Tuesday, March 17, 2026

The Theology of Power: Peter Thiel and the Gospel of Control
White Rose | March 17, 2026
There comes a moment when politics sheds its ordinary skin and reveals what it has always been: theology. Not the theology of pews and candles, but of power.
Peter Thiel now operates squarely in that territory, where governance stops being procedural and becomes existential.
In his private lectures—most recently a tightly controlled four-part series unfolding this week in Rome—he frames the Antichrist not as a horned figure, but as a system. A global order emerging not through conquest, but through fear. War, artificial intelligence runaway, climate collapse, nuclear shadow—the trigger hardly matters. The mechanism does: humanity, confronted with risks it no longer believes it can manage, consents to a more centralized, more rational, more absolute authority.
Security becomes the highest virtue. Freedom becomes conditional.
This is not speculation. It is a working lens. Like every serious theology, it divides the world not along partisan lines, but along something more fundamental: builders versus restrainers, accelerators versus regulators, those who push forward at all costs versus those who insist on limits in the name of safety.
Within that frame, one side resists the Antichrist system. The other, knowingly or not, prepares the ground for it.
Once disagreement is cast in those terms, compromise becomes nearly impossible.
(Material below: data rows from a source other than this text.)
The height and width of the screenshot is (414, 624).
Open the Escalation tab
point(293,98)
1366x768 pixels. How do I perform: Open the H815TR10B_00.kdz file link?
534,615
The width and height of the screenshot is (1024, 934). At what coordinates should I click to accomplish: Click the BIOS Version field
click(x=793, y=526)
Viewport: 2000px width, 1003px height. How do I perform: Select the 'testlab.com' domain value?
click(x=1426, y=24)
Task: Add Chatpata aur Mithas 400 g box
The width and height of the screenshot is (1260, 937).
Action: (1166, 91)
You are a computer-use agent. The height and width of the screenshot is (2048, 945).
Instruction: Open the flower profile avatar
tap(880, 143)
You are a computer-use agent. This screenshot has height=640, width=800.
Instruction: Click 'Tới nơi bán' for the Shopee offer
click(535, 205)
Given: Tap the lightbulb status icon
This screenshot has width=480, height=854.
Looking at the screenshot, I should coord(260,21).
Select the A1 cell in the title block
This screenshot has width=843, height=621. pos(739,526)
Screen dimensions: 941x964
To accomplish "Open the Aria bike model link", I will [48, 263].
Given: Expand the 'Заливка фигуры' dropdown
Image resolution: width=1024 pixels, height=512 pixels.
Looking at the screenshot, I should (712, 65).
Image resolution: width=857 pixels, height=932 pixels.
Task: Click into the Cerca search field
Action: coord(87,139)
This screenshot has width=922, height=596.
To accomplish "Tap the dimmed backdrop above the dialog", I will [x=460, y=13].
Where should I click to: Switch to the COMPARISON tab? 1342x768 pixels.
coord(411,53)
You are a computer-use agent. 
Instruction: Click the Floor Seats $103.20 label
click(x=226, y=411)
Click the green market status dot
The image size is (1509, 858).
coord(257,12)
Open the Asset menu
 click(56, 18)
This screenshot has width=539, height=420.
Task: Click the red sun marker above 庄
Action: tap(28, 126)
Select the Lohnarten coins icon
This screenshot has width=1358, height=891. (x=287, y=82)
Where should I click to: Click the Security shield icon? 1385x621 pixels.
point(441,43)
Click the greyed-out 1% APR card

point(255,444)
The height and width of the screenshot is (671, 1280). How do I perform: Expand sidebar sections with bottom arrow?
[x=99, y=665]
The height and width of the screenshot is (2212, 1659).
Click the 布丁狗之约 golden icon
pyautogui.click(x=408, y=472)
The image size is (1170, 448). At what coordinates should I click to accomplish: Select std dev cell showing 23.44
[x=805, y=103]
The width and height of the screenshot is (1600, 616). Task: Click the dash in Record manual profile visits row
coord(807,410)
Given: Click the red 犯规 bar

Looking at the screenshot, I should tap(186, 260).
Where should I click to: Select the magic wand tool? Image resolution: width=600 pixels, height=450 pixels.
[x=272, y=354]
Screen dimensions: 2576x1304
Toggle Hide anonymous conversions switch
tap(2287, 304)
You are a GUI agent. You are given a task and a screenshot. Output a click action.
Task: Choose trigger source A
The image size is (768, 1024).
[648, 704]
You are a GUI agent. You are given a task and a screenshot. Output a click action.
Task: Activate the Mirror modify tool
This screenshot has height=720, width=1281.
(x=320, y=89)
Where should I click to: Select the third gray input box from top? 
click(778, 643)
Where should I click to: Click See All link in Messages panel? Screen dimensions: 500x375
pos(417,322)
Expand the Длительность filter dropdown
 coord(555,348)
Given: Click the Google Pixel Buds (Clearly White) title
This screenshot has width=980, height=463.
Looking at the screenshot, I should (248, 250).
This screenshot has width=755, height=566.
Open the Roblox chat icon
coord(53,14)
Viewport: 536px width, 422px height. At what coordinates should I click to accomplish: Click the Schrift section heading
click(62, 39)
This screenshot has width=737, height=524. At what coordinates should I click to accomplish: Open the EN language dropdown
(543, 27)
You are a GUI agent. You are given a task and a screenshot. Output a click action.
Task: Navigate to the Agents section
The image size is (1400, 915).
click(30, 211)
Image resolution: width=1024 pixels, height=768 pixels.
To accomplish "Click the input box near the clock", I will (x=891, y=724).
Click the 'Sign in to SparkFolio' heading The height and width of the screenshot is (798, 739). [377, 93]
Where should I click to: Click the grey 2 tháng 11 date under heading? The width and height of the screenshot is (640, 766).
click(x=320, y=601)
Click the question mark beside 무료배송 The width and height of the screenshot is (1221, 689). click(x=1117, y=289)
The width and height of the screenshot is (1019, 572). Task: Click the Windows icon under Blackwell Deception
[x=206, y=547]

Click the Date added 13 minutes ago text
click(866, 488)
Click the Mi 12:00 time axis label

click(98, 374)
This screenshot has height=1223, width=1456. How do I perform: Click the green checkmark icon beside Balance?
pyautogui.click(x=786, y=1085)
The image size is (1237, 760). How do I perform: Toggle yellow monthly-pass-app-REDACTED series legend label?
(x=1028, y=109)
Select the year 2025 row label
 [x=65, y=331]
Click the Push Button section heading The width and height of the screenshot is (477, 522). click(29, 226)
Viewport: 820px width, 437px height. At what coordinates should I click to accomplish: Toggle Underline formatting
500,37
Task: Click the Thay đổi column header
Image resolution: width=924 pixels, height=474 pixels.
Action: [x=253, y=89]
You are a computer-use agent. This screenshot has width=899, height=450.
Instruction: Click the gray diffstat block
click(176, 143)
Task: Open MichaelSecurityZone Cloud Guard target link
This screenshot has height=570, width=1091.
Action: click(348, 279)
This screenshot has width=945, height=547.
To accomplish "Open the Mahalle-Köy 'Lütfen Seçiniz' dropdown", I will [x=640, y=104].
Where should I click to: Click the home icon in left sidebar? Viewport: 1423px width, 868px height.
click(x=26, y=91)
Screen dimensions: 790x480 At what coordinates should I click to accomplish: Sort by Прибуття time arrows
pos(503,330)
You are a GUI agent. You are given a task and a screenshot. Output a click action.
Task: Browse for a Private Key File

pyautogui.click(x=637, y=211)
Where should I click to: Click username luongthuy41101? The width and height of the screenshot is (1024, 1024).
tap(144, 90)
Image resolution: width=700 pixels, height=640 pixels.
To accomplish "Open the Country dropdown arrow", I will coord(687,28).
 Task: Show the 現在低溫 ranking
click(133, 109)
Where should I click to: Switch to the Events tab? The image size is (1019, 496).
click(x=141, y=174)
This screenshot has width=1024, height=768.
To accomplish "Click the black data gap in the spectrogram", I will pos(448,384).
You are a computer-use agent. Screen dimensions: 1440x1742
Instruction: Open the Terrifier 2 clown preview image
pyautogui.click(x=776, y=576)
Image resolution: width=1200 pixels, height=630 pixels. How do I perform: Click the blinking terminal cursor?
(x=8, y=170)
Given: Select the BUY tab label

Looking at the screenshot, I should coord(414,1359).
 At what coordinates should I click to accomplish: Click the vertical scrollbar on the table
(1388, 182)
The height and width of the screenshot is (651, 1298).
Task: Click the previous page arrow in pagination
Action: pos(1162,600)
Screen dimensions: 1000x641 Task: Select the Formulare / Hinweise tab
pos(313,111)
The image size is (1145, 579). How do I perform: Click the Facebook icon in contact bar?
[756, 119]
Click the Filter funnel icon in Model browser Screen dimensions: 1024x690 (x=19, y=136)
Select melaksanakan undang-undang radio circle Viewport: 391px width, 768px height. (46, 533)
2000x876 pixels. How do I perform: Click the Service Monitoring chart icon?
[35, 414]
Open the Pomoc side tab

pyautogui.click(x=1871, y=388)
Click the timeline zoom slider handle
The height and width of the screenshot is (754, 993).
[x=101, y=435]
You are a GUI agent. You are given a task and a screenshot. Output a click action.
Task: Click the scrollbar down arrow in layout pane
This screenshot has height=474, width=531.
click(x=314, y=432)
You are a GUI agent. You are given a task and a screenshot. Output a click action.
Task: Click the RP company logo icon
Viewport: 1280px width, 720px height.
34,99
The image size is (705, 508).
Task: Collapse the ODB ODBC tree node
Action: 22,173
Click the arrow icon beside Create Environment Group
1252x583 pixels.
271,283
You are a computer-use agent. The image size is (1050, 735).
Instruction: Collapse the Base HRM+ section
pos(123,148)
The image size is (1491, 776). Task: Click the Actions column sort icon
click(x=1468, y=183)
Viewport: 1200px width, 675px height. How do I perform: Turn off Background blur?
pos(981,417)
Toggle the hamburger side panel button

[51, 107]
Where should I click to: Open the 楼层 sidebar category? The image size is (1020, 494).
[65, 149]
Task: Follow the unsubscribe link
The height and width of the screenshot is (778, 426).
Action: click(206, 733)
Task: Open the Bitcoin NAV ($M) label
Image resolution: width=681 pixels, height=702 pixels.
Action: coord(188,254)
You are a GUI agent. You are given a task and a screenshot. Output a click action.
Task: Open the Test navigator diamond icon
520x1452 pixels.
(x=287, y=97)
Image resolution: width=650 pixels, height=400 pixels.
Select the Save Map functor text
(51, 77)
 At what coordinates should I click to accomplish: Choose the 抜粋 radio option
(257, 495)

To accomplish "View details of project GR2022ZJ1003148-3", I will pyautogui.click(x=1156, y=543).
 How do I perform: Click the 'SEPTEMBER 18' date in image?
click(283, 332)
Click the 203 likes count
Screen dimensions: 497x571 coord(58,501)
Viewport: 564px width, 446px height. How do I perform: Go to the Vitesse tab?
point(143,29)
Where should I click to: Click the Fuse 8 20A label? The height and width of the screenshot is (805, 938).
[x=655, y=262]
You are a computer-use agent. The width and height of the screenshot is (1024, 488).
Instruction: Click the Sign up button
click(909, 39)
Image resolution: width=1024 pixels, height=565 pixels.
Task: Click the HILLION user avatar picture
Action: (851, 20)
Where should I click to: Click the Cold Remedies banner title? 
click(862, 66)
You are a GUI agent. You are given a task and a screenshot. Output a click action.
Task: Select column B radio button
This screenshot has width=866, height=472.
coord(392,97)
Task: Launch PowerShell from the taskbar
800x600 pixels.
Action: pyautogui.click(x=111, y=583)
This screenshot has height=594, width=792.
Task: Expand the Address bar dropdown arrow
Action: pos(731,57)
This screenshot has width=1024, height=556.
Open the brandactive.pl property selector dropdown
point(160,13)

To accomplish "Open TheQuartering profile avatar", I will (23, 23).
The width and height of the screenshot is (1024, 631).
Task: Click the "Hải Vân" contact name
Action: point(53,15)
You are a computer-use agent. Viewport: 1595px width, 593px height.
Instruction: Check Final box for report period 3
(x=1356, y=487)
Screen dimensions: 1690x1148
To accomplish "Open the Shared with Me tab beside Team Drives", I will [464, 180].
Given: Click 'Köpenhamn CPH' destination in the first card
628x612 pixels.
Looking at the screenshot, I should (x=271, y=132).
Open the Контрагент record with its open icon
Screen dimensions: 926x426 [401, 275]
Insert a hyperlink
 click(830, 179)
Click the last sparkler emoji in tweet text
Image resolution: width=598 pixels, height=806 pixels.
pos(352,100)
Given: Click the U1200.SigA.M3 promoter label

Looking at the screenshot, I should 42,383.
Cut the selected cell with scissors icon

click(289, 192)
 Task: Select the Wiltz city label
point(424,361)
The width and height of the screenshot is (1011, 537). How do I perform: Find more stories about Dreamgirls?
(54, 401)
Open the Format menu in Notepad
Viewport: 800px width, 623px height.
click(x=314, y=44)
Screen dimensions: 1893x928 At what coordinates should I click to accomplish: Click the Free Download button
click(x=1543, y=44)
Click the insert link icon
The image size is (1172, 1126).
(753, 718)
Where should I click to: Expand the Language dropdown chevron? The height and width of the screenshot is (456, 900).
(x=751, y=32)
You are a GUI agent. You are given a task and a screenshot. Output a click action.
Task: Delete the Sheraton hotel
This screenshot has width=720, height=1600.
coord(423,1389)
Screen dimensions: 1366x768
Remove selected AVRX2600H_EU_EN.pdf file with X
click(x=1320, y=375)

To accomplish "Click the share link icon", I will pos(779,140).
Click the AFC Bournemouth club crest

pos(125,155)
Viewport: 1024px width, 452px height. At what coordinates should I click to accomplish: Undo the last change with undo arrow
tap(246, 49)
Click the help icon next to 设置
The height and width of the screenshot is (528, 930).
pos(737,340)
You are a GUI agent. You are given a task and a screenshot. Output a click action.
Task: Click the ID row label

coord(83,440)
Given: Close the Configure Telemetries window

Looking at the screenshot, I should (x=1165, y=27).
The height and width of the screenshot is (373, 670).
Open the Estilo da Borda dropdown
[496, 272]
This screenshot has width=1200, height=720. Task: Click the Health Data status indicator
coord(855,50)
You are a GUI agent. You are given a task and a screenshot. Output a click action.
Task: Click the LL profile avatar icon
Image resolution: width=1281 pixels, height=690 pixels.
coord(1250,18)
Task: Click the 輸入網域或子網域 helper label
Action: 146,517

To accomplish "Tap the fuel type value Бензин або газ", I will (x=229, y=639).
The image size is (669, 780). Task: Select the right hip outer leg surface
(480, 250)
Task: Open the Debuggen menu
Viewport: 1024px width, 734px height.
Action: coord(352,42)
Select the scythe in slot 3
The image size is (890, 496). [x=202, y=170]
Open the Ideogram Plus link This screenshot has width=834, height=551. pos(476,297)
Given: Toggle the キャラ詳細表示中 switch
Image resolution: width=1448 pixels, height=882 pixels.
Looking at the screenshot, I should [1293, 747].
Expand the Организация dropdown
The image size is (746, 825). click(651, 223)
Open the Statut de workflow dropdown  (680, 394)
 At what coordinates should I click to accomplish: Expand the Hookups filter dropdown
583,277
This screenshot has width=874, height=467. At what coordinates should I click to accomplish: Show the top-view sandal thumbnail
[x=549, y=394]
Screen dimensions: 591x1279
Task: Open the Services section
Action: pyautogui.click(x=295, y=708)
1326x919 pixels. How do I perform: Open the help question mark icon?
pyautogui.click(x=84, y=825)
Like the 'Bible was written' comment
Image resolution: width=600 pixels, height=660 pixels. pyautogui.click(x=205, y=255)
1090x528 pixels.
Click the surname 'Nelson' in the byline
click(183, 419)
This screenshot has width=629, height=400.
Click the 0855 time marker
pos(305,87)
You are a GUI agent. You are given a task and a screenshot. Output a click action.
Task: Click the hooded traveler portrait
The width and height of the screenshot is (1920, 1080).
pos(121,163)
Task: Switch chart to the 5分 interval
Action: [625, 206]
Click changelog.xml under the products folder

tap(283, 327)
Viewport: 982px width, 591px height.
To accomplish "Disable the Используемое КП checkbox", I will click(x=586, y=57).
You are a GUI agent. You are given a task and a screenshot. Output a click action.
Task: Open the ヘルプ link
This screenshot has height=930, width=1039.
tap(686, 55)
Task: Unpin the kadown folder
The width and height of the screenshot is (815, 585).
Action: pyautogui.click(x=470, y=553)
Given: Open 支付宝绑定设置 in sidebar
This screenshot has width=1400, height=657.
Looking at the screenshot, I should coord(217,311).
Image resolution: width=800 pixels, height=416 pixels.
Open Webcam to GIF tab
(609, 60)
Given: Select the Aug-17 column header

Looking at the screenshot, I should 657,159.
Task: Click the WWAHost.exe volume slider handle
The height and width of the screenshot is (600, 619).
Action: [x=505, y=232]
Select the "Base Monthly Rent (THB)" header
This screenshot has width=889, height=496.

Theology does not negotiate. It judges.
At the center of Thiel’s thinking sits the ancient concept of the katechon—the restrainer from 2 Thessalonians, the force that delays the unraveling. In earlier eras, it was Rome itself. Today, in his telling, it could be America, Silicon Valley, decentralized technological power, any structure capable of slowing the drift toward total consolidation.
The paradox remains unavoidable. The more power the restrainer gathers to hold back darkness, the more it begins to resemble it. The guardian becomes the gatekeeper, the gatekeeper becomes the authority, and the authority becomes the thing it once opposed. This is not a flaw in the system. It is the system.
Survey the architecture he has helped build. He co-founded PayPal to move money beyond traditional state control. He helped create Palantir Technologies, giving governments unprecedented visibility into human behavior through pattern recognition, predictive modeling, and population-scale analysis. He funds longevity research, transhumanist ventures, and structures that increasingly sit outside democratic constraint. His contingency planning—remote safe havens and the like—reads less as eccentricity than doctrine.
None of this contradicts his warnings. It follows directly from them. If apocalypse arrives through fear-induced centralization, the rational response is acceleration. Build faster, position earlier, ensure that when systems solidify, you are not subject to them but embedded within or above them. The goal is not to stop the wave, but to ride it.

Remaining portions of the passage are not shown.